# Short problem:
Render the data below as a JSON list of strings with one string per line, skipping blank lines and leaving the pictures out.

★ ★ ★

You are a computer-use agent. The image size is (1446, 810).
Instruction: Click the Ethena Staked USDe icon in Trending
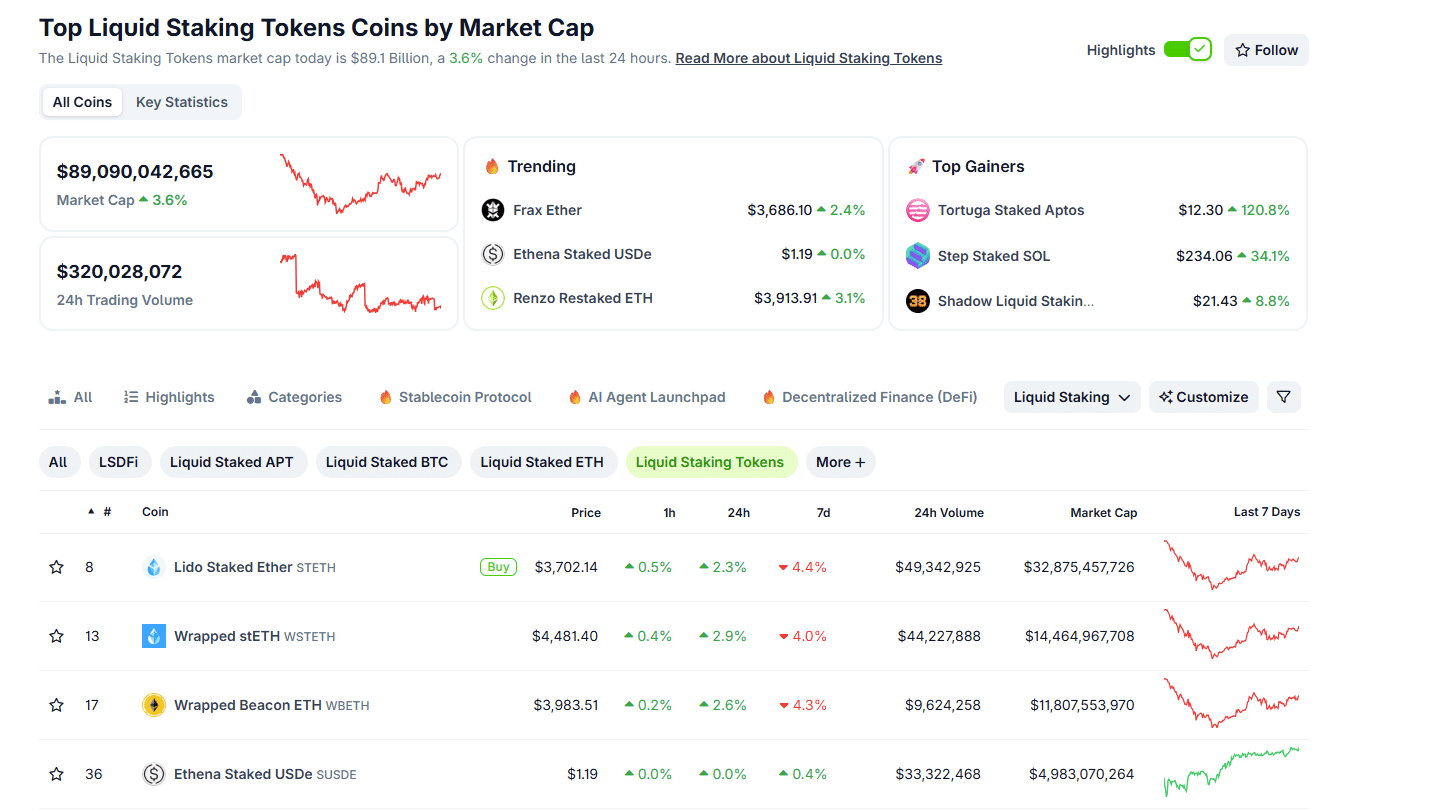tap(493, 254)
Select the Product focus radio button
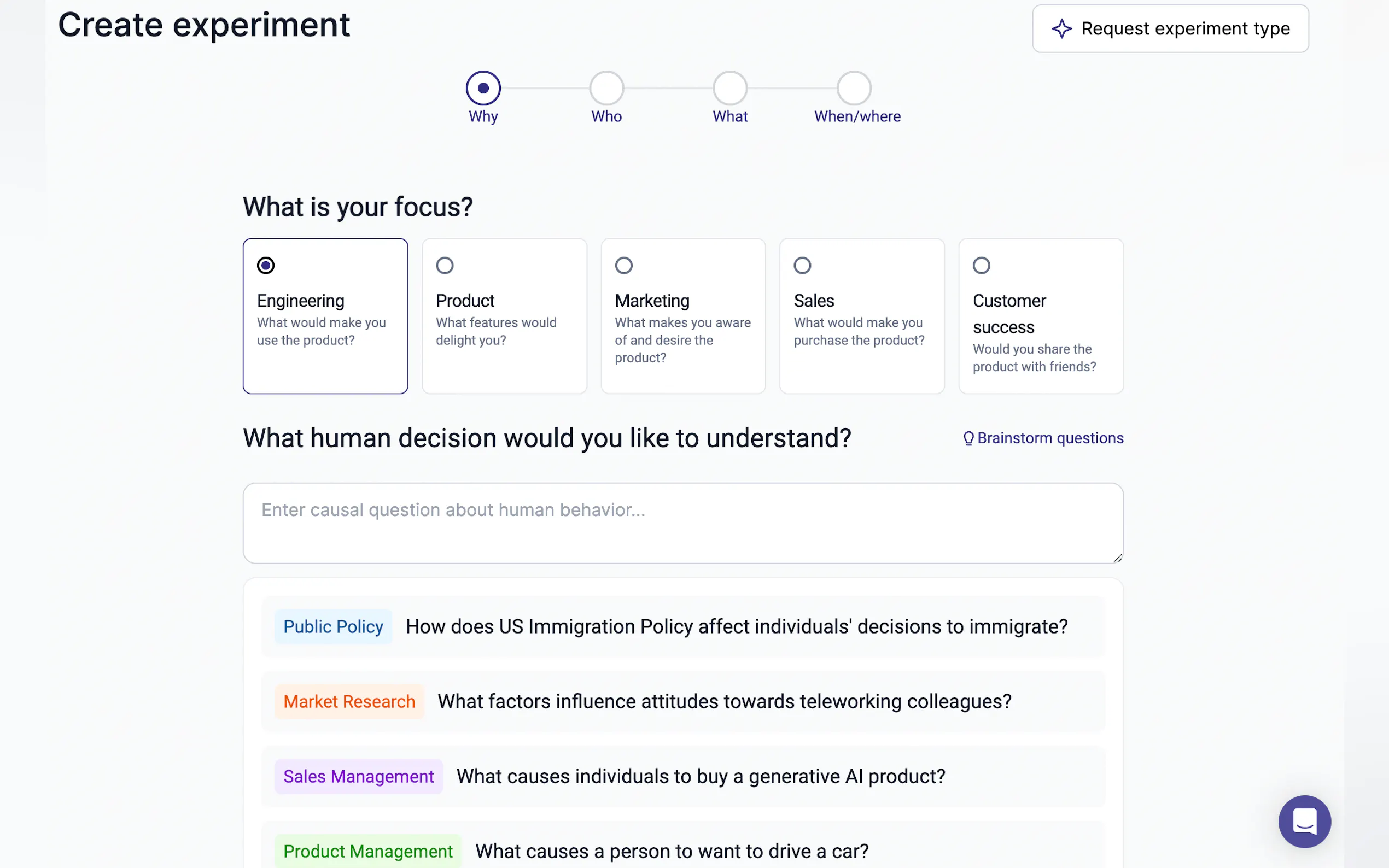The width and height of the screenshot is (1389, 868). [445, 265]
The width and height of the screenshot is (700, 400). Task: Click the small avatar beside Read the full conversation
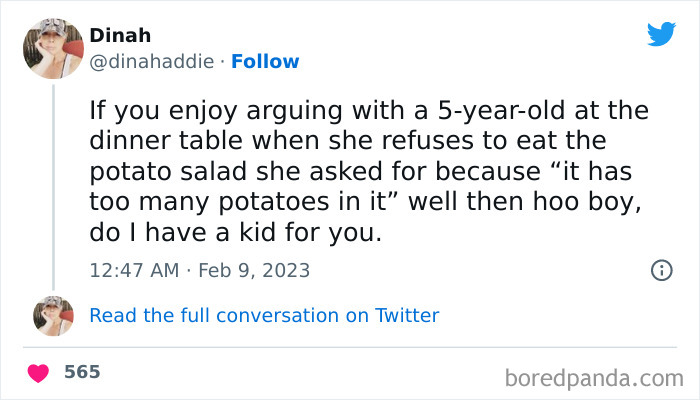coord(53,316)
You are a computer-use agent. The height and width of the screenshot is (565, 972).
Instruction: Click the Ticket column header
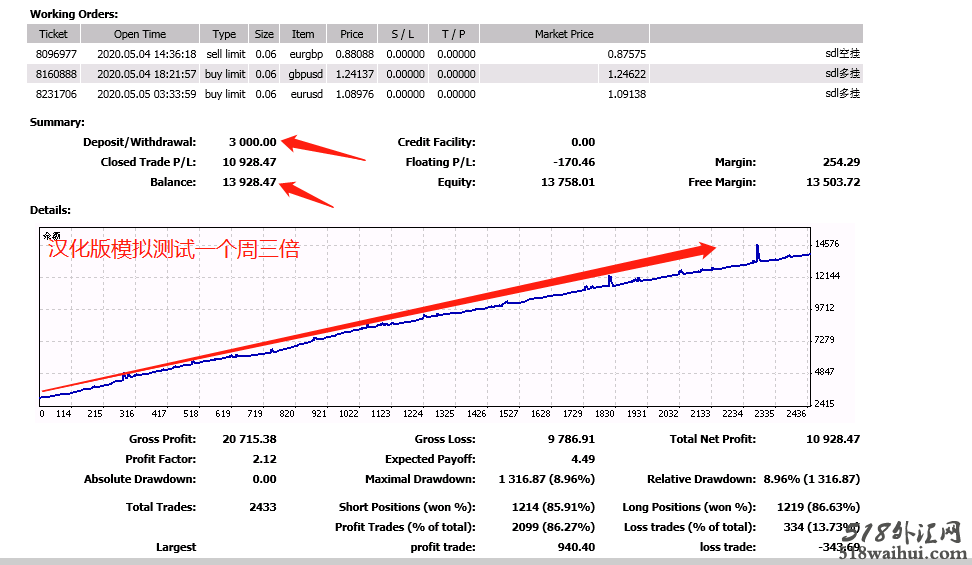click(x=52, y=34)
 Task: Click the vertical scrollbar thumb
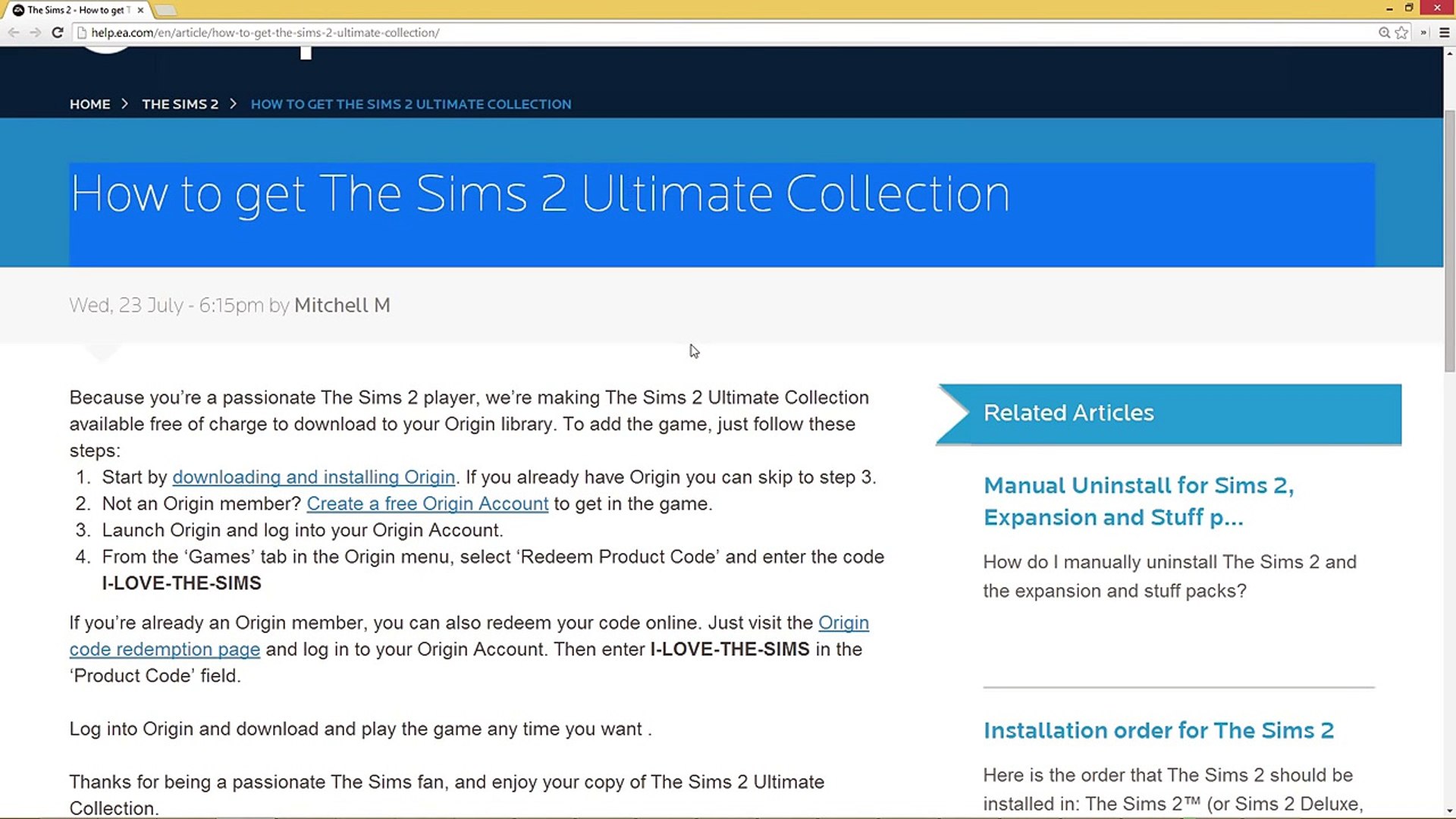tap(1449, 241)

★ ★ ★

# Written solution:
[
  "You are a computer-use agent. The image size is (1446, 810).",
  "Instruction: Click the Ethena Staked USDe icon in Trending",
  "tap(493, 254)",
  "Select the Product focus radio button",
  "The width and height of the screenshot is (1389, 868). [445, 265]",
  "The width and height of the screenshot is (700, 400). Task: Click the small avatar beside Read the full conversation",
  "coord(53,316)",
  "You are a computer-use agent. The height and width of the screenshot is (565, 972).",
  "Instruction: Click the Ticket column header",
  "click(x=52, y=34)",
  " Task: Click the vertical scrollbar thumb",
  "tap(1449, 241)"
]